May 3, 2013, 10:06 AM
Inflation in The Gambia has gone up steeply in the last three months, especially since the Value Added Tax (VAT) was introduced in The Gambia in the wake of 2013, says the International Monetary Fund (IMF).
This was affirmed by a statement a one-week mission of the IMF read to journalists at a press conference held recently at the Central Bank of The Gambia in Banjul.
The statement says: “Inflation, however, has picked up, partly due to side effects from the introduction of the value-added tax (VAT) at the beginning of the year. For example, although the VAT is applied to firms with a turnover of at least one million dalasis, we understand that many smaller businesses also raised their prices opportunistically.”
The implementation of Value Added Tax in The Gambia is part of the tax reforms embarked upon by The Gambia’s Public Financial Management Reforms and ECOWAS Member States.
But since its implementation in the country in January this year, prices of goods and services have increased rapidly, even though the nation is made to believe that “the VAT has no cascading effect” and “is good for the promotion of both domestic and international competitiveness”.

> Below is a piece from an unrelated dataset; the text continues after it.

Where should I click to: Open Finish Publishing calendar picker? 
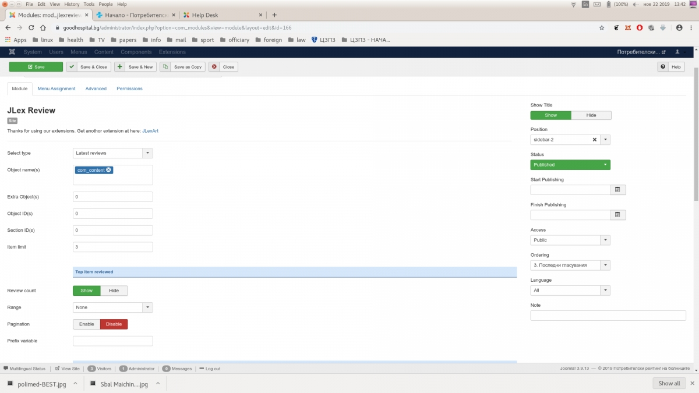(617, 215)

The Gambia Revenue Authority (GRA), the institution implementing the VAT, has said the introduction of VAT should not lead to a general increase in the prices of goods and services, but the contrary is what the nation has been experiencing in the last three months.
A press release by the GRA argues: “VAT replaces sales tax at the same rate of 15%. The general price increases cannot be justified as most of the goods now subject to VAT were previously subject to sales tax at the same rate.

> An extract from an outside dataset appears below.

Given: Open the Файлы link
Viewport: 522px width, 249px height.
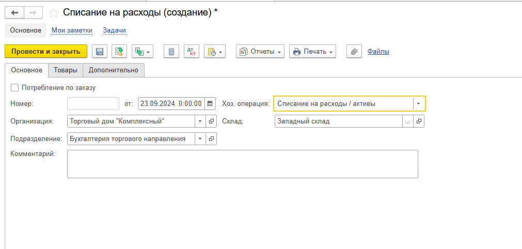Looking at the screenshot, I should pyautogui.click(x=378, y=51).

“VAT should only be charged by businesses registered and issued with a VAT registration certificate by the GRA. The registration certificate must be prominently displayed at the business premises. Customers should ensure that businesses without a VAT certificate do not charge them VAT.
“VAT is not an additional cost for registered businesses, as they are not liable to sales tax payment, and are entitled to an input tax credit for the VAT paid on their purchases, imports and operating expenses. The input tax credit is claimable monthly during the time of tax returns processing.
“Businesses not registered for VAT are not required by law (income & Value Added Tax Act 2012) to charge VAT on their supplies of goods and services.
“Registered businesses are required to issue VAT invoices every time there is a sale of goods and services to VAT registered businesses. If not provided, customers should ask for their invoices. The VAT invoices must clearly state the amount of VAT that has been included in the total sale price and the VAT registration number.
“Registered retail businesses are required to issue VAT receipt every time there is a sale of goods to VAT customers. If not provided, customers should ask for their receipt if needed. The VAT receipts must clearly state the amount of VAT that has been included in the total sale price and the VAT registration number.
“All prices of goods and services displayed and quoted by VAT registered businesses must be VAT-inclusive. VAT should not be an additional charge added to the advertised price nor should the payment of VAT be negotiated over the counter by the customer and sales agent.
“Basic foods like rice, sugar, oil, flour, basic bread, fresh fish, fresh meat, fresh vegetables, maize, sorghum, millet, fruit and infant food, etc. are exempted from VAT. No business should charge VAT on these goods hence no price increases are expected.”
Despite the argument of the GRA, prices continue to escalate unabated. But to cushion the situation, the Central Bank of The Gambia “has however tightened its targets for reserve and broad money growth to stem potential inflationary pressures and stabilize the dalasi”, which, the IMF mission notes, has continued to weaken against most major currencies.”